- Music
- 14 Jan 11
Winehouse protege steps from the shadows on confident second record
Incredibly, it is five years since Amy Winehouse and her beehive slow-danced into the public consciousness via Back to Black. Sultry and perfumed but with venom in its veins, the album has proved more influential than anyone back then could possibly have imagined. With Winehouse herself on the high road to oblivion, a deluge of soundalikes, wannabes and proteges rushed to occupy the void. Most have enjoyed all the long-term success of a fifth placer in X-Factor. Duffy’s second album blues seemed to have metastasized into terminal decline; Rox’s spell in the limelight was over before it even started.
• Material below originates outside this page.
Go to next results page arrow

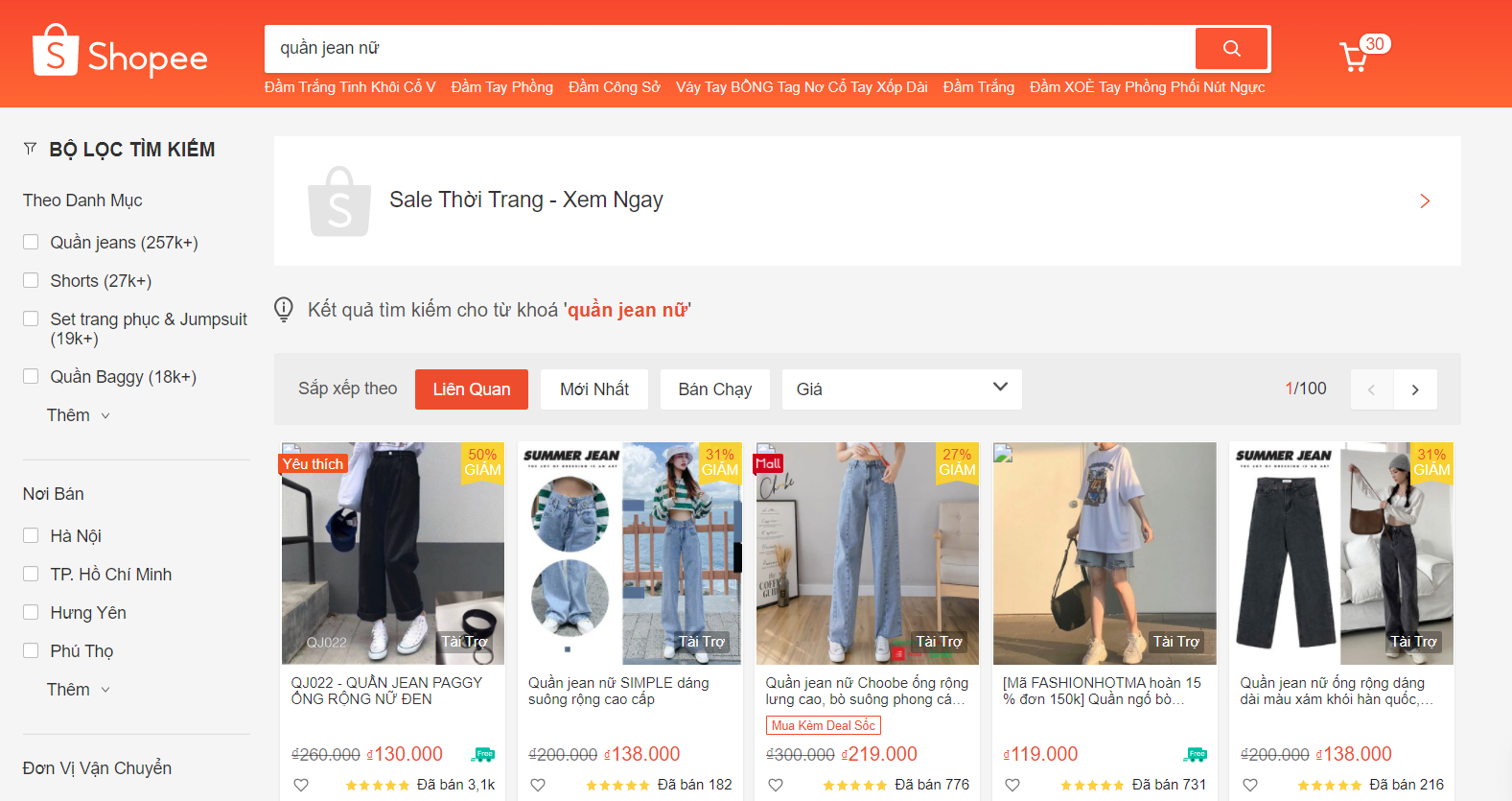coord(1415,389)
If you know the whereabouts of Paloma Faith’s career, her record company would be delighted if you could get in touch.
Of all the post-Winehouse generation, baby-faced south Londoner Adele seemed the least likely to outlive the brief blitz of UK media hype that accompanied the release three years ago of her debut album, 19. Granted, she appeared the most naturally talented of the pretenders, with a smokey voice attesting to a wisdom beyond her tender age (she was still a teenager at the time). Still, the record itself made for lean pickings – the single ‘Chasing Pavements’, aside, what we had here, it appeared, was simply another sweet but largely personality-free emoter who hadn’t quite worked out what she wanted to say to the world (if anything).
Six months on, everything changed. ‘Chasing Pavements’ became a hit in the United States. In the process, Adele was elevated from regional novelty to a rare UK singer who had equalled Winehouse’s achievement of registering with the American public (for her troubles, she bagged a Grammy). Quite obviously this brush with international stardom has agreed with her: now all of 21, she returns with an album inspired by a romantic break-up but cheerfully lacking in self-pity or flailing bitterness. Instead, this is Adele 2.0 – brassy, confident and, in a wrenching departure from her torchy chanteuse billing, prepared to rip it up and rock it out when required too.
That much is clear from the opener ‘Rolling In the Deep’, a lover revenge saga wherein she shrieks and ululates over a barrage of garage band guitars, roiling pianos and tonking drums. In the past Adele has sounded like a decent singer looking for something meaningful to share with her public. Here, she takes on the part of the woman wronged with ball-shriveling bite.
Part recorded in Dublin with Johnny Cash/Red Hot Chili Peppers producer Rick Rubin, 21 plunges deeper down the rabbit hole on ‘Rumour Has It’, a siren song with rusty edges that lulls you into a dinner party stupor and then bares its fangs. Granted, she slips back into supper-club crooner stereotype with the mid-tempo ‘Turning Tables’ and ‘Don’t You Remember’. However, there’s a steeliness to the writing that (just about) holds cliches at bay. Indeed, if there’s a misstep she saves it right to the end with a soul-curdling reading of The Cure’s ‘Love Song’. Sapping all of the vitality from the original, it is in the tradition of terrible Cure interpretations by people who don’t grasp what made the material worth cherishing in the first place. After all the good work that went before, it’s a letdown and we feel obliged to deduct half a star on behalf of Robert Smith, who, wherever he is, should be outraged by this jazz-lounge bitch-slap of a cover.